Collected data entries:

......

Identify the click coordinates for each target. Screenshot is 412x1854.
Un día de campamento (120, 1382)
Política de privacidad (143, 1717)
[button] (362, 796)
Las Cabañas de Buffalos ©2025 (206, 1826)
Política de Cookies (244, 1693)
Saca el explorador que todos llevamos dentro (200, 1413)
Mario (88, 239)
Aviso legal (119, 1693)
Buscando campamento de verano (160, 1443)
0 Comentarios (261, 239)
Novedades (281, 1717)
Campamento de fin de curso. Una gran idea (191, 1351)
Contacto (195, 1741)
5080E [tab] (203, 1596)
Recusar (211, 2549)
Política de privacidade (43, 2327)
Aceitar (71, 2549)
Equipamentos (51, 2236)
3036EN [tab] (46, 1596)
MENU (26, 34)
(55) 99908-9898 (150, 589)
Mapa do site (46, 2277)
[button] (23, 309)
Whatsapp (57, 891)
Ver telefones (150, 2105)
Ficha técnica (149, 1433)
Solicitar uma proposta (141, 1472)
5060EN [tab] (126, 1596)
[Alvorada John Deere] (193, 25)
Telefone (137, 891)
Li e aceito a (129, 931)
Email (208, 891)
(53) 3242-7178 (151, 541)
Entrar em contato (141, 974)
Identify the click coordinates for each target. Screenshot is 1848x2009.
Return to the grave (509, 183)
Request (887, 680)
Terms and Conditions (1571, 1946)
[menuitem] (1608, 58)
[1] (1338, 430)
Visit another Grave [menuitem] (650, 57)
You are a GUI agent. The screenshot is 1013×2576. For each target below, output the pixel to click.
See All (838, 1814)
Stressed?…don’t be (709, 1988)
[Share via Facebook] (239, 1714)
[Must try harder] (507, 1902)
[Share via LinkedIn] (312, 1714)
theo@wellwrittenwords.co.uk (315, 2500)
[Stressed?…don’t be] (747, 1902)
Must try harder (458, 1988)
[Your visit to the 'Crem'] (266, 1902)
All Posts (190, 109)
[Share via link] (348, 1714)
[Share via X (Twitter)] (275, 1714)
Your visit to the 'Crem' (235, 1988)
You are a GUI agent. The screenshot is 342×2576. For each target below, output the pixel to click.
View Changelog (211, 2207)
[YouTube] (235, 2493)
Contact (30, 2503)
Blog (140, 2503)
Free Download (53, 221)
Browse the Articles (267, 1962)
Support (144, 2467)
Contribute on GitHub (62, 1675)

......

[Problem requirements]
Once you have read the records above, please copy them out exactly.

[Your response]
Identify the click coordinates for each target. Screenshot is 412x1854.
Un día de campamento (120, 1382)
Política de privacidad (143, 1717)
[button] (362, 796)
Las Cabañas de Buffalos ©2025 (206, 1826)
Política de Cookies (244, 1693)
Saca el explorador que todos llevamos dentro (200, 1413)
Mario (88, 239)
Aviso legal (119, 1693)
Buscando campamento de verano (160, 1443)
0 Comentarios (261, 239)
Novedades (281, 1717)
Campamento de fin de curso. Una gran idea (191, 1351)
Contacto (195, 1741)
5080E [tab] (203, 1596)
Recusar (211, 2549)
Política de privacidade (43, 2327)
Aceitar (71, 2549)
Equipamentos (51, 2236)
3036EN [tab] (46, 1596)
MENU (26, 34)
(55) 99908-9898 (150, 589)
Mapa do site (46, 2277)
[button] (23, 309)
Whatsapp (57, 891)
Ver telefones (150, 2105)
Ficha técnica (149, 1433)
Solicitar uma proposta (141, 1472)
5060EN [tab] (126, 1596)
[Alvorada John Deere] (193, 25)
Telefone (137, 891)
Li e aceito a (129, 931)
Email (208, 891)
(53) 3242-7178 (151, 541)
Entrar em contato (141, 974)
Identify the click coordinates for each target. Screenshot is 1848x2009.
Return to the grave (509, 183)
Request (887, 680)
Terms and Conditions (1571, 1946)
[menuitem] (1608, 58)
[1] (1338, 430)
Visit another Grave [menuitem] (650, 57)
You are a GUI agent. The screenshot is 1013×2576. For each target below, output the pixel to click.
See All (838, 1814)
Stressed?…don’t be (709, 1988)
[Share via Facebook] (239, 1714)
[Must try harder] (507, 1902)
[Share via LinkedIn] (312, 1714)
theo@wellwrittenwords.co.uk (315, 2500)
[Stressed?…don’t be] (747, 1902)
Must try harder (458, 1988)
[Your visit to the 'Crem'] (266, 1902)
All Posts (190, 109)
[Share via link] (348, 1714)
[Share via X (Twitter)] (275, 1714)
Your visit to the 'Crem' (235, 1988)
You are a GUI agent. The screenshot is 342×2576. For each target below, output the pixel to click.
View Changelog (211, 2207)
[YouTube] (235, 2493)
Contact (30, 2503)
Blog (140, 2503)
Free Download (53, 221)
Browse the Articles (267, 1962)
Support (144, 2467)
Contribute on GitHub (62, 1675)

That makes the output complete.